Financé par l’association des « Chocolatiers et Pâtissiers du Monde » et le département français des Yvelines, le projet vise à améliorer la qualité du cacao togolais et à renforcer sa compétitivité sur les marchés internationaux.
Un investissement pour la filière cacao
D’un coût total de 32,8 millions de FCFA, le centre a été construit en six mois sur un site d’une superficie d’un hectare. Cette infrastructure moderne est destinée à améliorer les opérations post-récolte, une étape essentielle pour garantir la qualité des fèves de cacao avant leur commercialisation.
Les promoteurs du projet estiment que cet investissement permettra d’accroître la valeur ajoutée du cacao produit dans la région Centrale et d’augmenter les revenus des producteurs engagés dans la démarche de qualité.
Dès sa première année d’exploitation, le centre ambitionne de produire 25 tonnes de cacao d’excellence. L’objectif est de répondre à la demande croissante des marchés spécialisés, particulièrement sensibles à la qualité et à la traçabilité des produits.
Pour le secrétaire général du CCFCC, Enselme Gouthon, cette nouvelle infrastructure contribuera à renforcer la place du Togo sur le marché international du cacao de qualité.
« Le Centre de Mpoti-Blitta vient renforcer, comme celui de Kessibo-Abréwankor, la capacité du Togo à répondre aux besoins des marchés de niche à l’international. Il permettra de valoriser davantage la qualité du cacao produit dans la région Centrale ainsi que l’origine Togo. Les retombées de ce centre impacteront directement le revenu de chaque producteur impliqué », a-t-il expliqué.
Des partenaires engagés dans le développement agricole
La cérémonie d’inauguration a réuni plusieurs personnalités du secteur cacaoyer, parmi lesquelles des représentants de l’association des « Chocolatiers et Pâtissiers du Monde », du département français des Yvelines ainsi que du Conseil Interprofessionnel des Filières Cacao et Café du Cameroun (CICC).
Pour Marie-Hélène Aubert, vice-présidente du département des Yvelines chargée de la coopération internationale, cet investissement traduit la volonté des partenaires de soutenir durablement la filière cacao togolaise.
Elle a notamment mis en avant la nécessité de créer davantage de valeur ajoutée localement, de relancer la production cacaoyère et d’encourager les jeunes à s’investir dans ce secteur agricole porteur.
Un 2nd centre de traitement en quelques semaines
L’inauguration du centre de M’Poti intervient quelques jours après celle d’un premier centre post-récolte à Kessibo, dans la préfecture de Wawa.

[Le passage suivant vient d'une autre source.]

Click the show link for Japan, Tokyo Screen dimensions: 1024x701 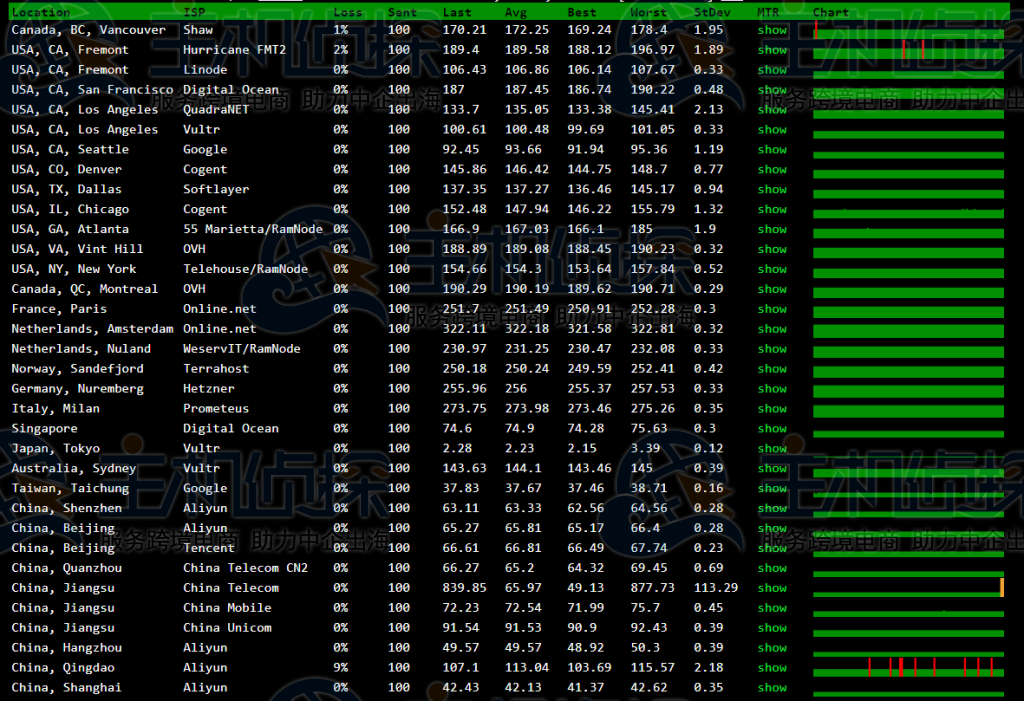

À travers ces investissements, le CCFCC et ses partenaires entendent renforcer les capacités de transformation du cacao togolais et améliorer les conditions de travail des producteurs.
Avec plus de 32 millions de FCFA injectés dans ce nouveau centre, les acteurs de la filière espèrent faire du cacao d’excellence un levier de croissance économique et de création de revenus pour les producteurs de la région Centrale.